• **WHAT IS BEING ASKED**: Produce the same data once more, line for line.

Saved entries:
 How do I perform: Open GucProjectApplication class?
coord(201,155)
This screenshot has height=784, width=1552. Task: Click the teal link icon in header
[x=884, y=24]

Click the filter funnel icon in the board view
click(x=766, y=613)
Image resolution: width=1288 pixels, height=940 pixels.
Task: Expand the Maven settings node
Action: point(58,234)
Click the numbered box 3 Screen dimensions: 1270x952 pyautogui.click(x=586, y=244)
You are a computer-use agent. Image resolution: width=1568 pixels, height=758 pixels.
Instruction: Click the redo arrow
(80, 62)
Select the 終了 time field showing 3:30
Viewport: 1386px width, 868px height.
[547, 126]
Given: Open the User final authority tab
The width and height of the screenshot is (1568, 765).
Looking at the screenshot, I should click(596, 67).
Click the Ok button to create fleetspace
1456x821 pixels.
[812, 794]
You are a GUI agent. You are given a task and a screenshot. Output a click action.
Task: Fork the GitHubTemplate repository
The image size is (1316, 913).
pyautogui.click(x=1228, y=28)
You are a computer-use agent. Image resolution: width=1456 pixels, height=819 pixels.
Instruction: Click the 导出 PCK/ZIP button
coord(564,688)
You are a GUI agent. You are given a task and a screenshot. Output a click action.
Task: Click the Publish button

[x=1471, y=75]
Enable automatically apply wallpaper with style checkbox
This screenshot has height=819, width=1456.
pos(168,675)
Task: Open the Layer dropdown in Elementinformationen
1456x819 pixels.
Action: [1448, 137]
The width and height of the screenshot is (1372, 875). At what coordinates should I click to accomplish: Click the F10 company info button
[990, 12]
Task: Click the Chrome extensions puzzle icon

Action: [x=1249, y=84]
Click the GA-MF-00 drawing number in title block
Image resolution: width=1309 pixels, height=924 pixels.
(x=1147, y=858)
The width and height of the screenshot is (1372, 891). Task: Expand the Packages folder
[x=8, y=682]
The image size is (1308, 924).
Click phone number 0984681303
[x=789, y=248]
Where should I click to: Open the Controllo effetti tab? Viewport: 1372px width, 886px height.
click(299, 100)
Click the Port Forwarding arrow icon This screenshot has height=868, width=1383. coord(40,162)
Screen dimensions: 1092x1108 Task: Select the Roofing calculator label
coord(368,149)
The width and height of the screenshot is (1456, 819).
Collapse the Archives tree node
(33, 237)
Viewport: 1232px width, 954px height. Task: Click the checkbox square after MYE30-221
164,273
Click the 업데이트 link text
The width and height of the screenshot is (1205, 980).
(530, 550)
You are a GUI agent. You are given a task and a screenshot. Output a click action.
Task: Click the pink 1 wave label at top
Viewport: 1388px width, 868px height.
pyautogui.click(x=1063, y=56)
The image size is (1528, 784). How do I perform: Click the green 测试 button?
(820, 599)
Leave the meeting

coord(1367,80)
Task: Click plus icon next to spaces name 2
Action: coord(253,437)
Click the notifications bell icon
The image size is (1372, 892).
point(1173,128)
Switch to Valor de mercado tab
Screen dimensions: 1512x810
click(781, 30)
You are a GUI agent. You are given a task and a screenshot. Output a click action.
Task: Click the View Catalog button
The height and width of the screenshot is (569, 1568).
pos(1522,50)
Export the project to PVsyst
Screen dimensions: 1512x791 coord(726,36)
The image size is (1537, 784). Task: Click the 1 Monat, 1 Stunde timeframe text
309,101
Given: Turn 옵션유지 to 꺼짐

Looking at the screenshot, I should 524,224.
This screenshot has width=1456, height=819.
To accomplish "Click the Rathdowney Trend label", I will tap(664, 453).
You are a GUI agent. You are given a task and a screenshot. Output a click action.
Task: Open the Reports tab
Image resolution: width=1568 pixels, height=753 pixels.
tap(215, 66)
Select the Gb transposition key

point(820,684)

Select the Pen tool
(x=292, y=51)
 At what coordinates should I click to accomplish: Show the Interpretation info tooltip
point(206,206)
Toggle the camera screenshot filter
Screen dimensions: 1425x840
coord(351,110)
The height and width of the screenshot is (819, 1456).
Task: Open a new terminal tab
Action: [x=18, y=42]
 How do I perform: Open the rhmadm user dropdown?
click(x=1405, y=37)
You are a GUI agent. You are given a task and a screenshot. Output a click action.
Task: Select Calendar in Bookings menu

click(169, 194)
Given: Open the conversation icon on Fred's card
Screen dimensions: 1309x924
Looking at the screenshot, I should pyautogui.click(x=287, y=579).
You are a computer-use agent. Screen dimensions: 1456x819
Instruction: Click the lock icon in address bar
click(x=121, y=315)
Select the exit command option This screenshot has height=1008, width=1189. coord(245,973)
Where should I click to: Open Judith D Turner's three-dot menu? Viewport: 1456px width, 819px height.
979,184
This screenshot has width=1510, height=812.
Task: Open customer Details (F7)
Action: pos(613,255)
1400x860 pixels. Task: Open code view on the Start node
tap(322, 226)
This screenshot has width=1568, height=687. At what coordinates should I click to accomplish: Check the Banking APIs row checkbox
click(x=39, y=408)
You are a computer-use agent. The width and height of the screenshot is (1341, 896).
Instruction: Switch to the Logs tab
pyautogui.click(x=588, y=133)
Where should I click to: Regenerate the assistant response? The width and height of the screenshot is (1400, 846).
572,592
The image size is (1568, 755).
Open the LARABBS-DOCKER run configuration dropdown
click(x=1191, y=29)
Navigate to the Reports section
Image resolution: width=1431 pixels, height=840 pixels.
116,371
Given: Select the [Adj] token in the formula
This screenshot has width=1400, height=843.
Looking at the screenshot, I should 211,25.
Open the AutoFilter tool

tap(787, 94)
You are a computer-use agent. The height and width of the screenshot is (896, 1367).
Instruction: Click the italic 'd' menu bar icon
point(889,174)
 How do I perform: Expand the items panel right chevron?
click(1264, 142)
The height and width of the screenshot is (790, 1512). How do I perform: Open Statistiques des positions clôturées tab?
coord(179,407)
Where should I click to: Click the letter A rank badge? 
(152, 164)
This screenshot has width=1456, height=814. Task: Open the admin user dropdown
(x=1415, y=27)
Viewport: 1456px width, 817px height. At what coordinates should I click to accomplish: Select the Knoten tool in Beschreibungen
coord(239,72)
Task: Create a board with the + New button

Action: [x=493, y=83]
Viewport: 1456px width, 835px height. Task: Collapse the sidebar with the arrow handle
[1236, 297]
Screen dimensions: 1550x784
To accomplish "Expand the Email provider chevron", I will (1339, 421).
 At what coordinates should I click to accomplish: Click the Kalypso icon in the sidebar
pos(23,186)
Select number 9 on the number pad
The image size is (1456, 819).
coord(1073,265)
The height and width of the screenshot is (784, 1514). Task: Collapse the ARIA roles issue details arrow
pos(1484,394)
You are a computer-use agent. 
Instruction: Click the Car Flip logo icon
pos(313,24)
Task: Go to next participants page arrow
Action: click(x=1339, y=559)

• **ANSWER**:
 How do I perform: Open GucProjectApplication class?
coord(201,155)
This screenshot has height=784, width=1552. Task: Click the teal link icon in header
[x=884, y=24]

Click the filter funnel icon in the board view
click(x=766, y=613)
Image resolution: width=1288 pixels, height=940 pixels.
Task: Expand the Maven settings node
Action: point(58,234)
Click the numbered box 3 Screen dimensions: 1270x952 pyautogui.click(x=586, y=244)
You are a computer-use agent. Image resolution: width=1568 pixels, height=758 pixels.
Instruction: Click the redo arrow
(80, 62)
Select the 終了 time field showing 3:30
Viewport: 1386px width, 868px height.
[547, 126]
Given: Open the User final authority tab
The width and height of the screenshot is (1568, 765).
Looking at the screenshot, I should click(596, 67).
Click the Ok button to create fleetspace
1456x821 pixels.
[812, 794]
You are a GUI agent. You are given a task and a screenshot. Output a click action.
Task: Fork the GitHubTemplate repository
The image size is (1316, 913).
pyautogui.click(x=1228, y=28)
You are a computer-use agent. Image resolution: width=1456 pixels, height=819 pixels.
Instruction: Click the 导出 PCK/ZIP button
coord(564,688)
You are a GUI agent. You are given a task and a screenshot. Output a click action.
Task: Click the Publish button

[x=1471, y=75]
Enable automatically apply wallpaper with style checkbox
This screenshot has height=819, width=1456.
pos(168,675)
Task: Open the Layer dropdown in Elementinformationen
1456x819 pixels.
Action: [1448, 137]
The width and height of the screenshot is (1372, 875). At what coordinates should I click to accomplish: Click the F10 company info button
[990, 12]
Task: Click the Chrome extensions puzzle icon

Action: [x=1249, y=84]
Click the GA-MF-00 drawing number in title block
Image resolution: width=1309 pixels, height=924 pixels.
(x=1147, y=858)
The width and height of the screenshot is (1372, 891). Task: Expand the Packages folder
[x=8, y=682]
The image size is (1308, 924).
Click phone number 0984681303
[x=789, y=248]
Where should I click to: Open the Controllo effetti tab? Viewport: 1372px width, 886px height.
click(299, 100)
Click the Port Forwarding arrow icon This screenshot has height=868, width=1383. coord(40,162)
Screen dimensions: 1092x1108 Task: Select the Roofing calculator label
coord(368,149)
The width and height of the screenshot is (1456, 819).
Collapse the Archives tree node
(33, 237)
Viewport: 1232px width, 954px height. Task: Click the checkbox square after MYE30-221
164,273
Click the 업데이트 link text
The width and height of the screenshot is (1205, 980).
(530, 550)
You are a GUI agent. You are given a task and a screenshot. Output a click action.
Task: Click the pink 1 wave label at top
Viewport: 1388px width, 868px height.
pyautogui.click(x=1063, y=56)
The image size is (1528, 784). How do I perform: Click the green 测试 button?
(820, 599)
Leave the meeting

coord(1367,80)
Task: Click plus icon next to spaces name 2
Action: coord(253,437)
Click the notifications bell icon
The image size is (1372, 892).
point(1173,128)
Switch to Valor de mercado tab
Screen dimensions: 1512x810
click(781, 30)
You are a GUI agent. You are given a task and a screenshot. Output a click action.
Task: Click the View Catalog button
The height and width of the screenshot is (569, 1568).
pos(1522,50)
Export the project to PVsyst
Screen dimensions: 1512x791 coord(726,36)
The image size is (1537, 784). Task: Click the 1 Monat, 1 Stunde timeframe text
309,101
Given: Turn 옵션유지 to 꺼짐

Looking at the screenshot, I should 524,224.
This screenshot has width=1456, height=819.
To accomplish "Click the Rathdowney Trend label", I will tap(664, 453).
You are a GUI agent. You are given a task and a screenshot. Output a click action.
Task: Open the Reports tab
Image resolution: width=1568 pixels, height=753 pixels.
tap(215, 66)
Select the Gb transposition key

point(820,684)

Select the Pen tool
(x=292, y=51)
 At what coordinates should I click to accomplish: Show the Interpretation info tooltip
point(206,206)
Toggle the camera screenshot filter
Screen dimensions: 1425x840
coord(351,110)
The height and width of the screenshot is (819, 1456).
Task: Open a new terminal tab
Action: [x=18, y=42]
 How do I perform: Open the rhmadm user dropdown?
click(x=1405, y=37)
You are a GUI agent. You are given a task and a screenshot. Output a click action.
Task: Select Calendar in Bookings menu

click(169, 194)
Given: Open the conversation icon on Fred's card
Screen dimensions: 1309x924
Looking at the screenshot, I should pyautogui.click(x=287, y=579).
You are a computer-use agent. Screen dimensions: 1456x819
Instruction: Click the lock icon in address bar
click(x=121, y=315)
Select the exit command option This screenshot has height=1008, width=1189. coord(245,973)
Where should I click to: Open Judith D Turner's three-dot menu? Viewport: 1456px width, 819px height.
979,184
This screenshot has width=1510, height=812.
Task: Open customer Details (F7)
Action: pos(613,255)
1400x860 pixels. Task: Open code view on the Start node
tap(322, 226)
This screenshot has width=1568, height=687. At what coordinates should I click to accomplish: Check the Banking APIs row checkbox
click(x=39, y=408)
You are a computer-use agent. The width and height of the screenshot is (1341, 896).
Instruction: Switch to the Logs tab
pyautogui.click(x=588, y=133)
Where should I click to: Regenerate the assistant response? The width and height of the screenshot is (1400, 846).
572,592
The image size is (1568, 755).
Open the LARABBS-DOCKER run configuration dropdown
click(x=1191, y=29)
Navigate to the Reports section
Image resolution: width=1431 pixels, height=840 pixels.
116,371
Given: Select the [Adj] token in the formula
This screenshot has width=1400, height=843.
Looking at the screenshot, I should 211,25.
Open the AutoFilter tool

tap(787, 94)
You are a computer-use agent. The height and width of the screenshot is (896, 1367).
Instruction: Click the italic 'd' menu bar icon
point(889,174)
 How do I perform: Expand the items panel right chevron?
click(1264, 142)
The height and width of the screenshot is (790, 1512). How do I perform: Open Statistiques des positions clôturées tab?
coord(179,407)
Where should I click to: Click the letter A rank badge? 
(152, 164)
This screenshot has width=1456, height=814. Task: Open the admin user dropdown
(x=1415, y=27)
Viewport: 1456px width, 817px height. At what coordinates should I click to accomplish: Select the Knoten tool in Beschreibungen
coord(239,72)
Task: Create a board with the + New button

Action: [x=493, y=83]
Viewport: 1456px width, 835px height. Task: Collapse the sidebar with the arrow handle
[1236, 297]
Screen dimensions: 1550x784
To accomplish "Expand the Email provider chevron", I will (1339, 421).
 At what coordinates should I click to accomplish: Click the Kalypso icon in the sidebar
pos(23,186)
Select number 9 on the number pad
The image size is (1456, 819).
coord(1073,265)
The height and width of the screenshot is (784, 1514). Task: Collapse the ARIA roles issue details arrow
pos(1484,394)
You are a computer-use agent. 
Instruction: Click the Car Flip logo icon
pos(313,24)
Task: Go to next participants page arrow
Action: click(x=1339, y=559)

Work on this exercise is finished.